Data supplied:

--- Start ---

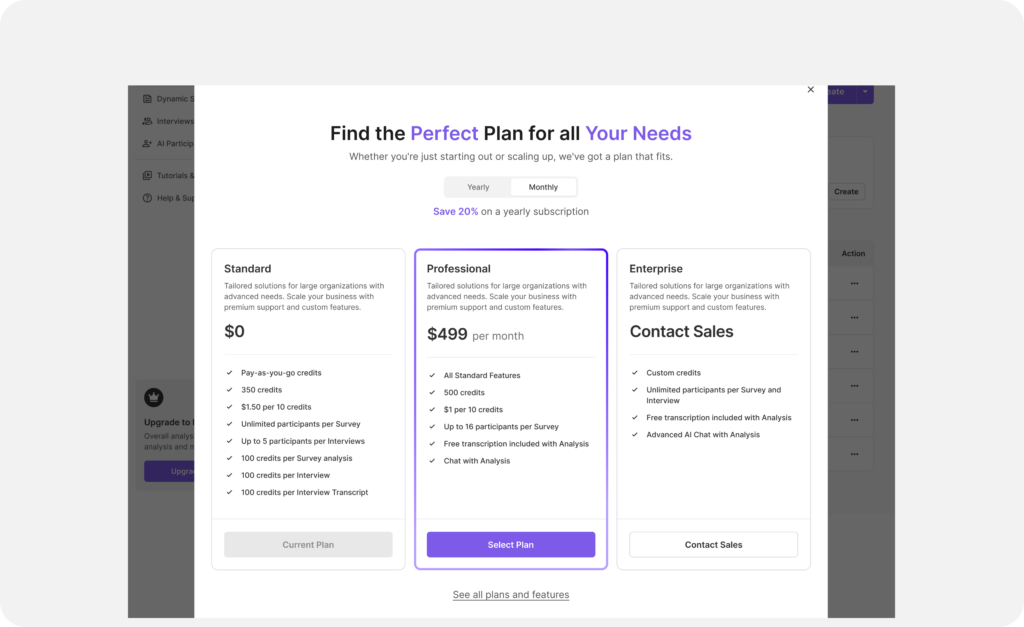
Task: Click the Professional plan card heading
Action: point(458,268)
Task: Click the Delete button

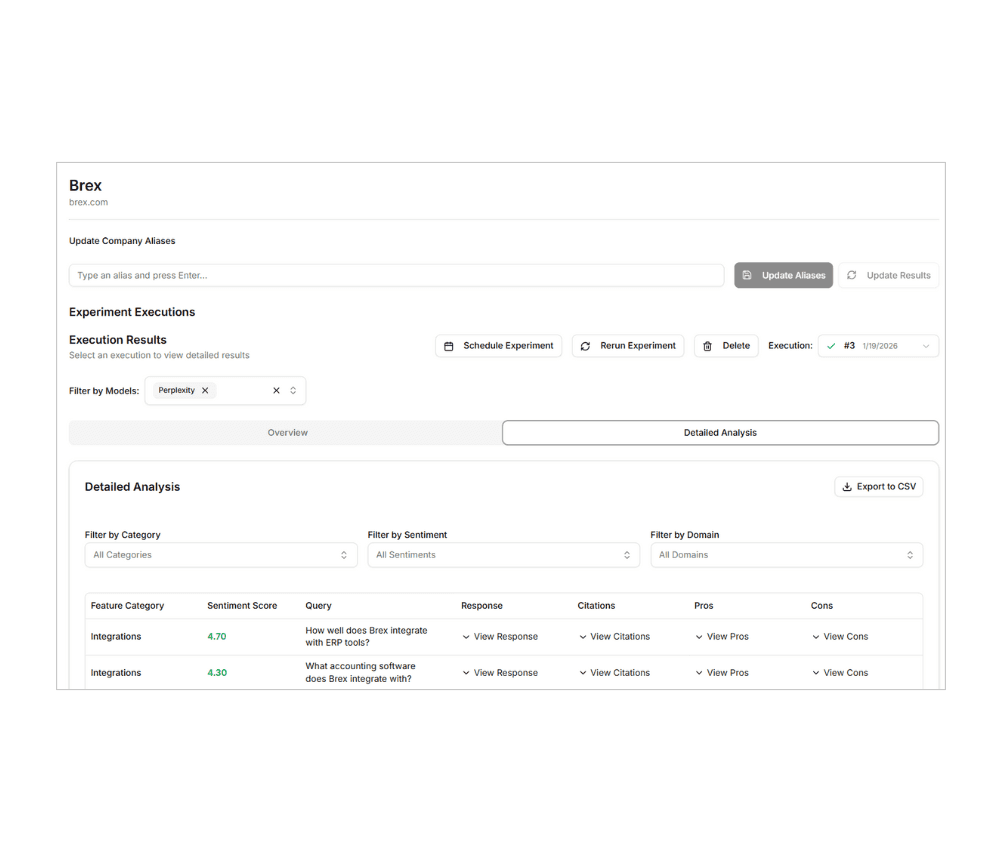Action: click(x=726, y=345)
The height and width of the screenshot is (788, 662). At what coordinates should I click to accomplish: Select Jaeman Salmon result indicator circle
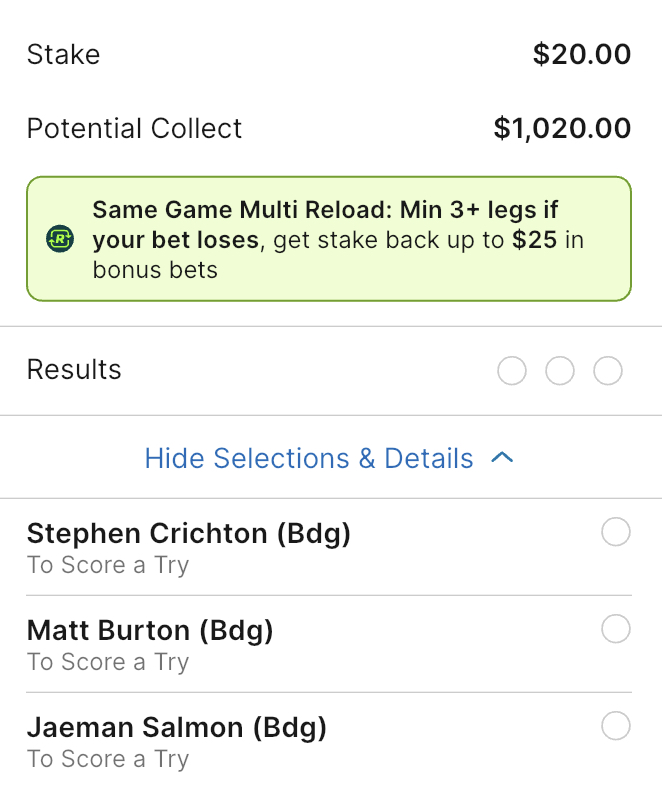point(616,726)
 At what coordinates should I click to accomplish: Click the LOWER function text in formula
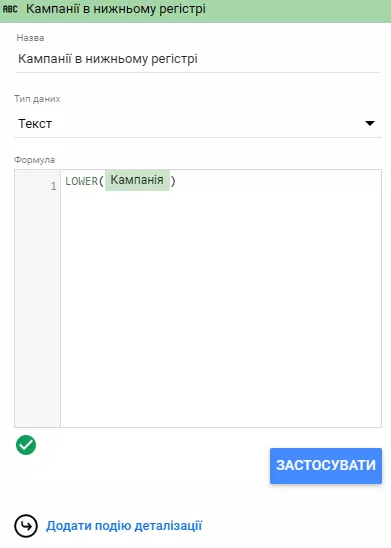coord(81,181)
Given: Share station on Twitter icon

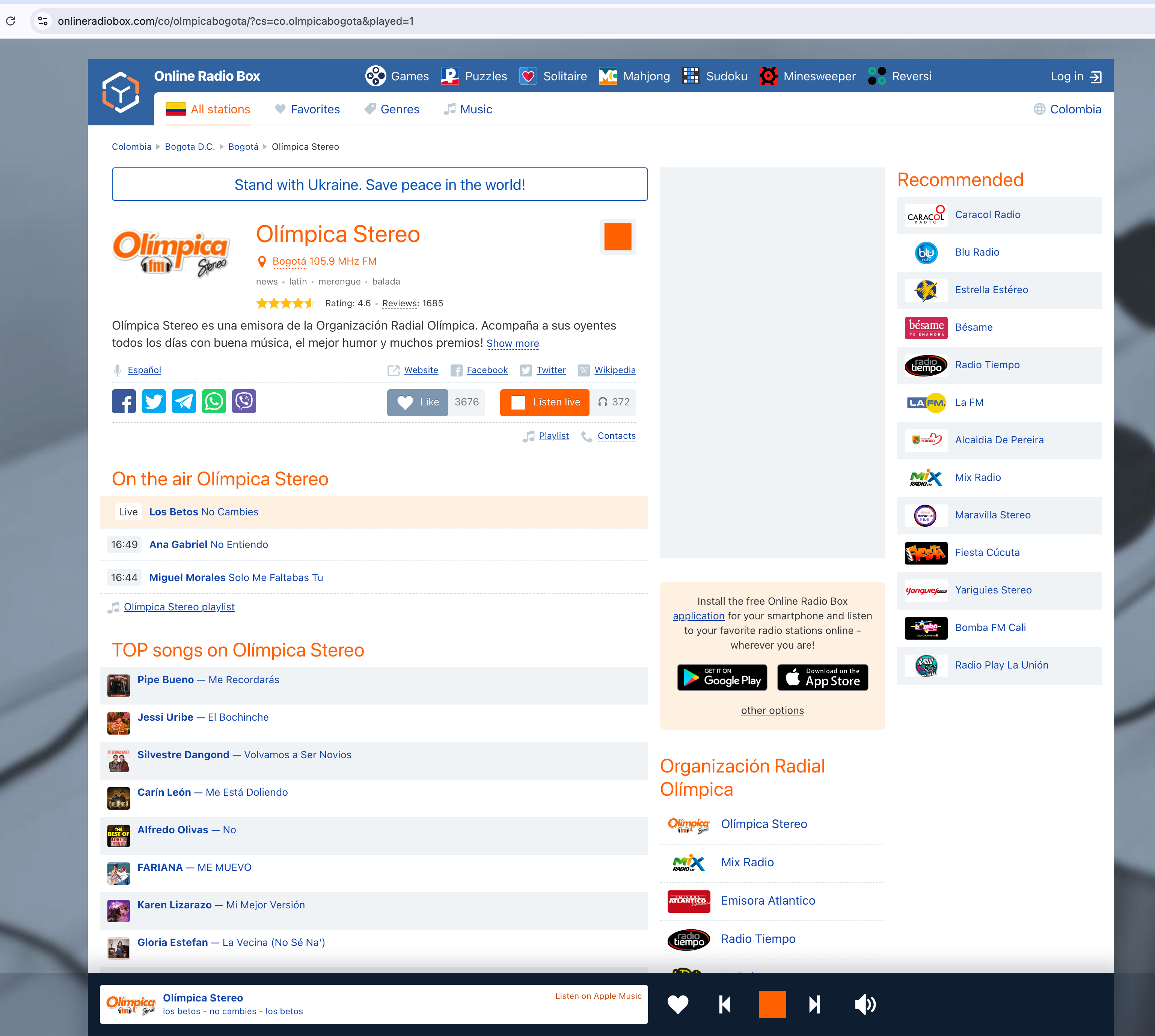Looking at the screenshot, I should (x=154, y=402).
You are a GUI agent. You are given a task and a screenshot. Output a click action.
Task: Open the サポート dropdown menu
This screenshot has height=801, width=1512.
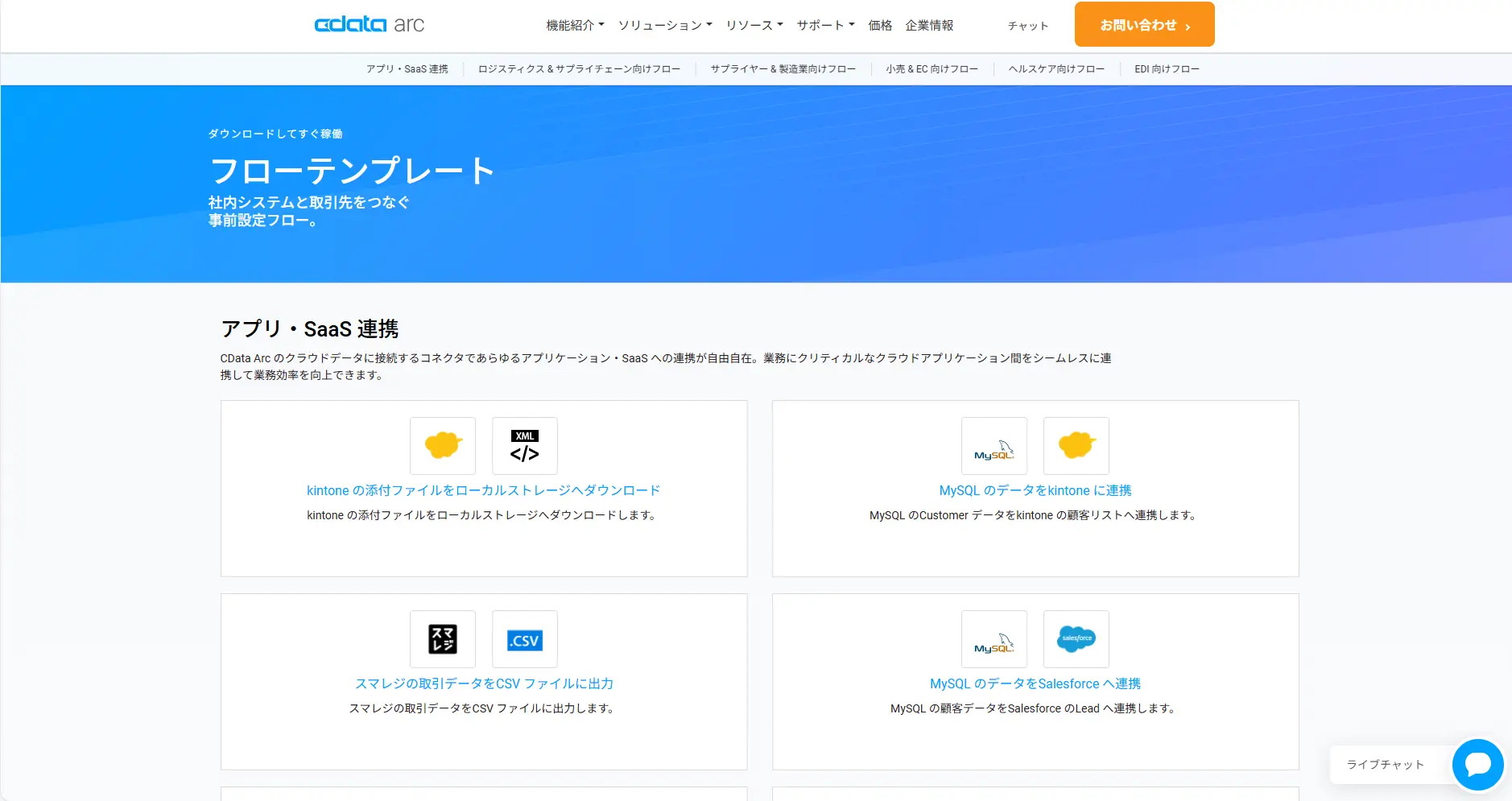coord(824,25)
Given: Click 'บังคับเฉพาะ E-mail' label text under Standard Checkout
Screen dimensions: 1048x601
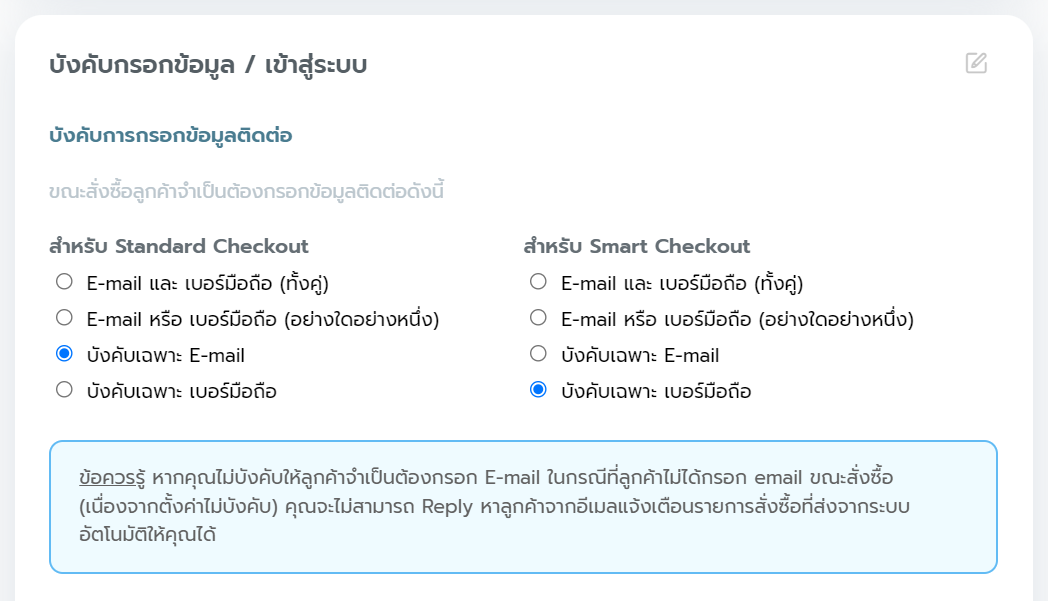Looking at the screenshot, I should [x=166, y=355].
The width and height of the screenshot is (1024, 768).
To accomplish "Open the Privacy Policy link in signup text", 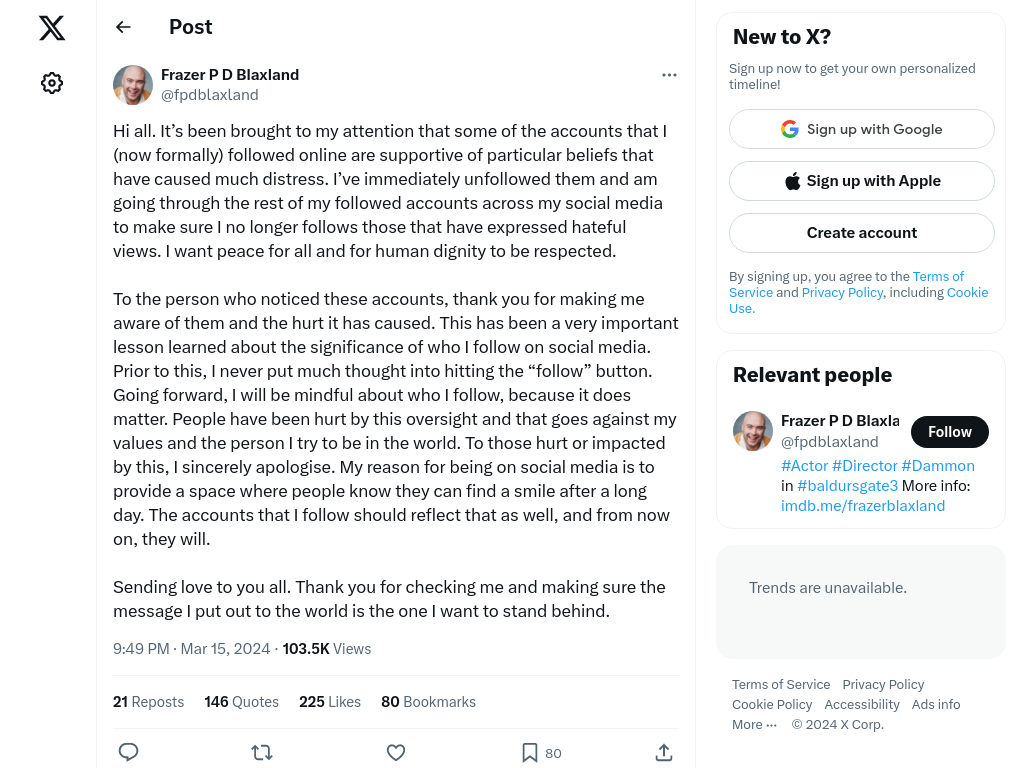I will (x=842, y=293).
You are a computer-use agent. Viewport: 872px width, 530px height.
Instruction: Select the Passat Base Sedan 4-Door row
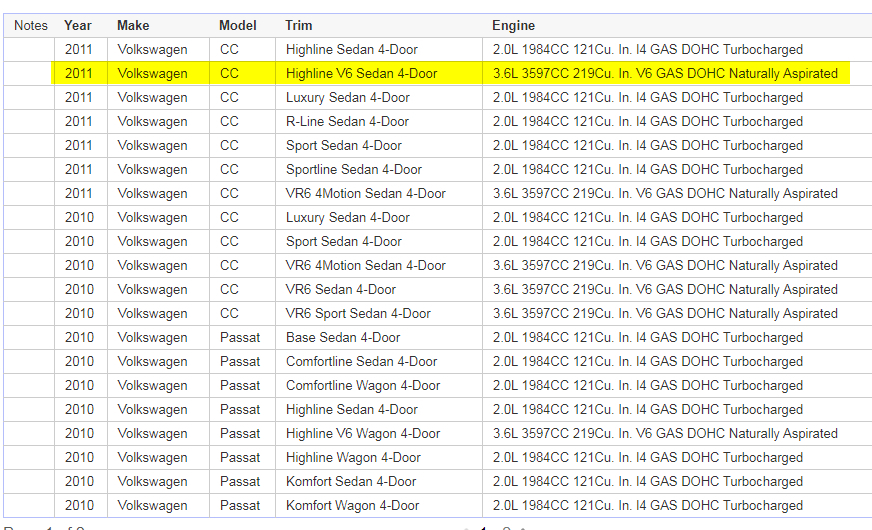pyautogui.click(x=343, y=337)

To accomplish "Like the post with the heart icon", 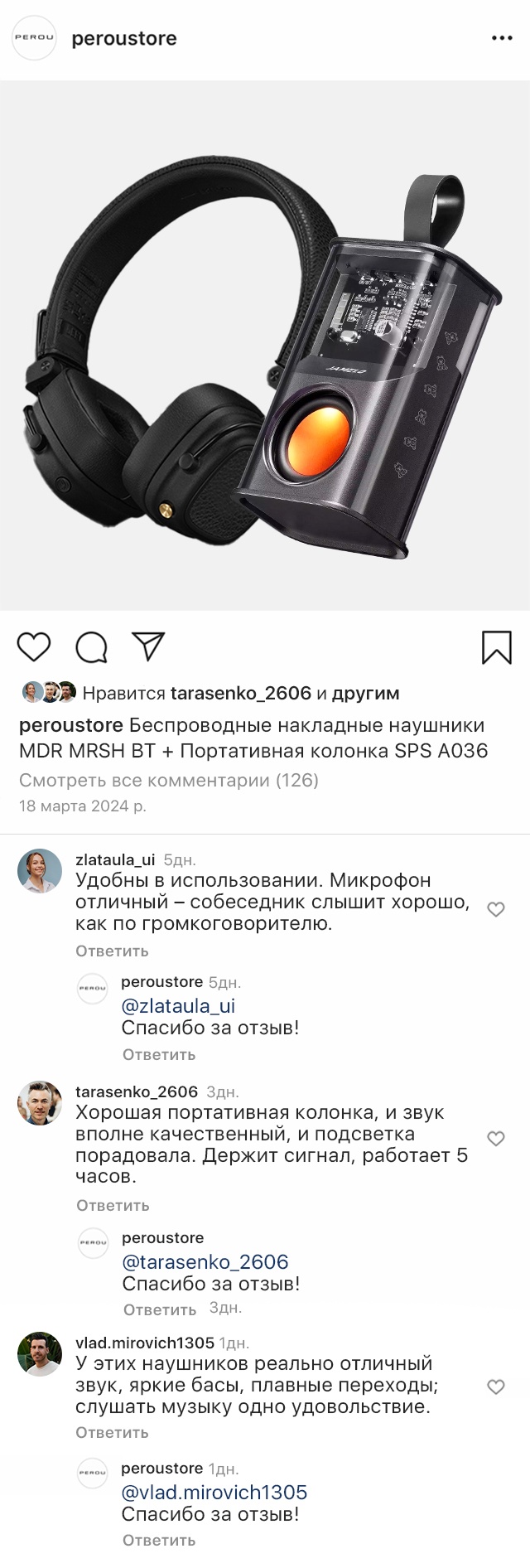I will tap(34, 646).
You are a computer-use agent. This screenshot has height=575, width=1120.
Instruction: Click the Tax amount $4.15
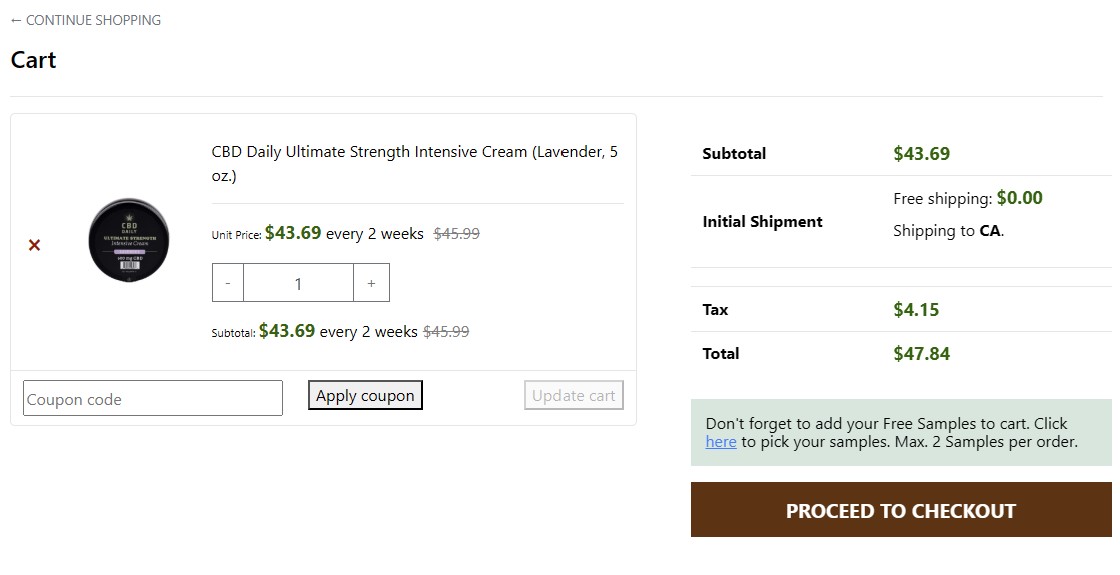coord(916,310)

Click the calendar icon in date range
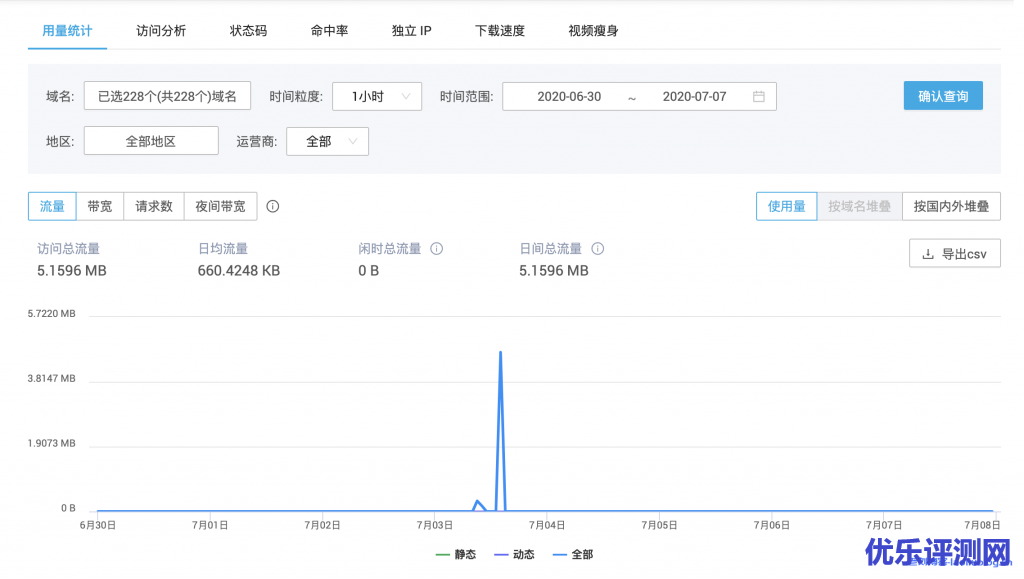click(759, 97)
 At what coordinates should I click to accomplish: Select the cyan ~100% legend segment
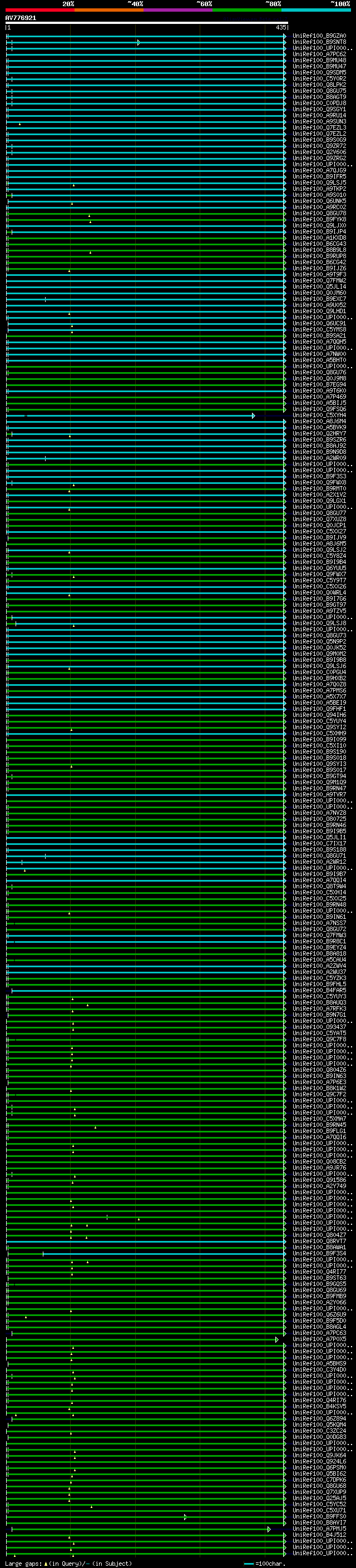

--- End ---

Copy each line of the records above that contains the string "agent", matching case exactly.

You are a GUI agent. You are given a task and a screenshot. Output a click action.
You are a computer-use agent. Viewport: 872px width, 530px height.
You are a computer-use agent. This screenshot has height=575, width=1120.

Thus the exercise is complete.